_Textauszug_.
Samstag, 19. Mai 2012

Teil VIII: Das Projekt Taurus - Im Börsengewitter

Der Crash Test
Die gesamte Schnellebigkeit des Marktes wurde den Briten im Oktober 1987 vorgeführt: der Börsenkrach. Ertobte über die Börsenplätze der Welt hinweg und überforderte vor allem die IT_Systeme. So auch in London. Unter seinem Ansturm brach Talisman regelrecht zusammen. Sechs Monate sollte es dauern, bis alle Geschäfte in der Folge des Big Crash abgewickelt worden waren. Das hatte zum Teil verheerende Konsequenzen für die Händler.
Der Stockbroker Hoare Govett (im Februar 2012 von der Royal Bank of Scotland übernommen) musste sich zum Beispiel etliche Millionen Pfund von Dritten leihen, um den Verkauf von Aktien zwischenzufinanzieren, für die er erst das Geld bekommen würde, wenn die Abrechnung vollendet war. Denn genau das war das Prinzip, nach dem das System arbeitete: Bezahlung erst mit dem physischem Erhalt der Aktien. Und vor allem die Banken, die nach dem Big Bang das Börsengeschäft mehr und mehr bestimmten, konnten und wollten mit solchen Zeiträumen nicht arbeiten. Diese Institute reagierten gegenüber Zahlungsverpflichtungen erheblich empfindlicher als die anderen Mitspieler, die Brokerhäuser.

_Vorliegendes Material_.
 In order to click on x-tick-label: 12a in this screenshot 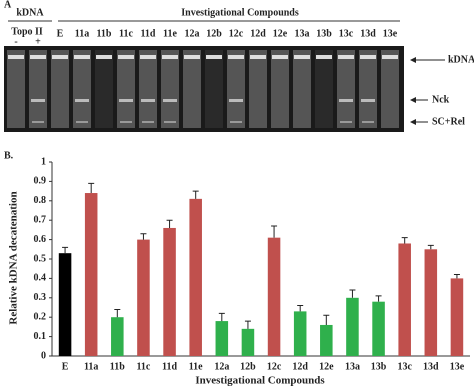, I will do `click(222, 366)`.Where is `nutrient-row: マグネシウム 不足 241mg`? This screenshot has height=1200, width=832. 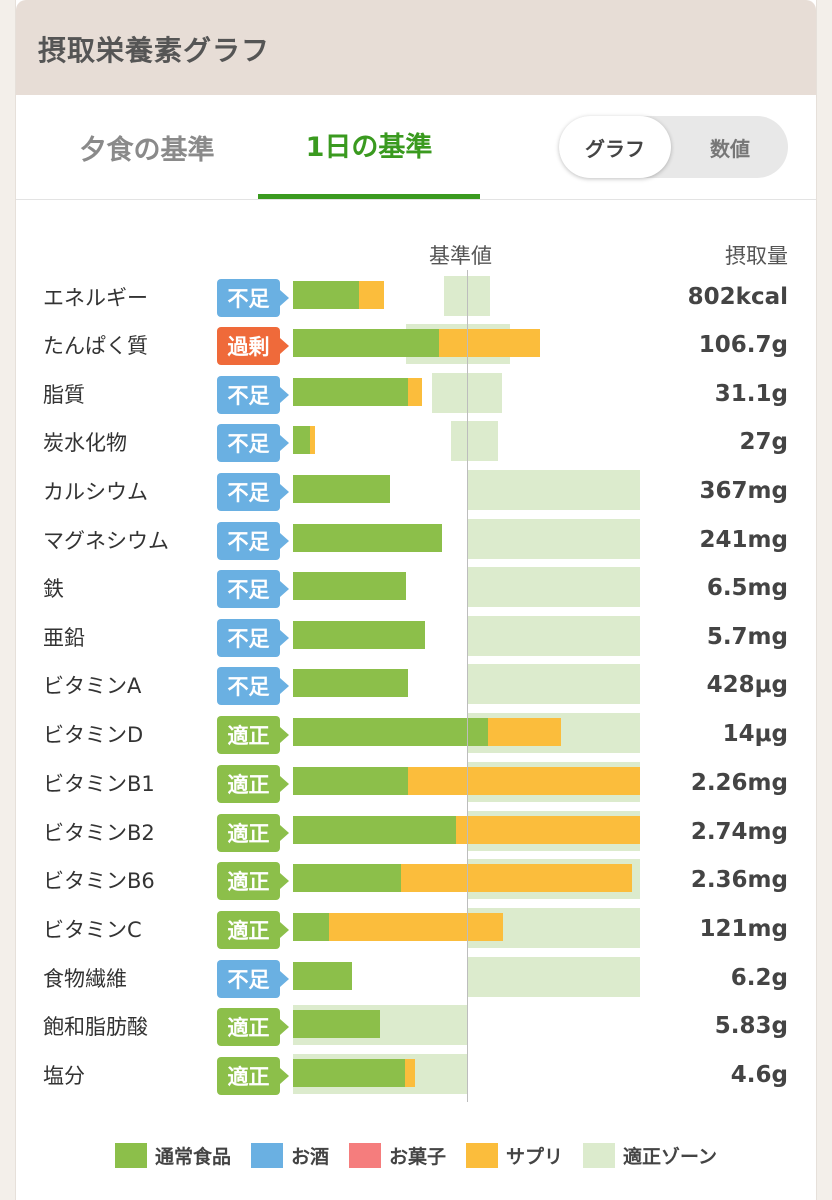 nutrient-row: マグネシウム 不足 241mg is located at coordinates (416, 540).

_Zu bearbeitende Aufgaben_.
1. Übersetzen Sie aus dem Textauszug über den Börsenkrach von 1987 den Satz „Das hatte zum Teil verheerende Konsequenzen für die Händler.“ ins Englische.
2. Schreiben Sie den Textauszug über den Börsenkrach von 1987 und das Londoner Abrechnungssystem im Anschluss an seinen letzten Satz weiter.

_Lösungen der Aufgaben_.
1. In some cases, this had devastating consequences for the traders.

2.
Das war die Zeit, in der Taurus hochaktuell wurde. Es galt fortan als geschäftskritisch. Die Banken machten Druck. Und ihr Wort zählte in der City. Denn sie hatten nach dem Big Bang neue Käuferschichten an den Kapitalmarkt gelockt. Die Zahl der Privatanleger stieg von zwei auf zehn Millionen. Allein 1986 waren die Umsätze der Börse um 72 Prozent auf 181 Milliarden Pfund nach oben geschnellt. Schon zuvor hatte sich im Gefolge des Big Bang das in London gehandelte Volumen von jährlich 25 Milliarden in 1981 auf 80 Milliarden Aktien in 1985 mehr als verdreifacht hatte. Und der Börsenkrach brachte dann den Zusammenbruch von Talisman.
Mit dieser Expansion war eine Schwachstelle deutlich spürbar geworden, die nicht nur die Börse betraf, sondern auch deren Mitgliedsfirmen. Diese Schwachstelle hieß IT. So schrieb das Wirtschaftsmagazin The Economist: »Es gibt kaum eine Firma in der City, die nicht größere Probleme mit ihrer Informationstechnologie hat.«
In diesem Zusammenhang rückte auch die Idee der zentralen Börsendatenbank für die Abwicklung wieder in den Mittelpunkt. Prompt intervenierten die Registrare. Aber auch die Geldinstitute hatten ein zwiespältiges Verhältnis zu diesem Ansinnen. Denn dahinter stand als Vision die totale Transparenz.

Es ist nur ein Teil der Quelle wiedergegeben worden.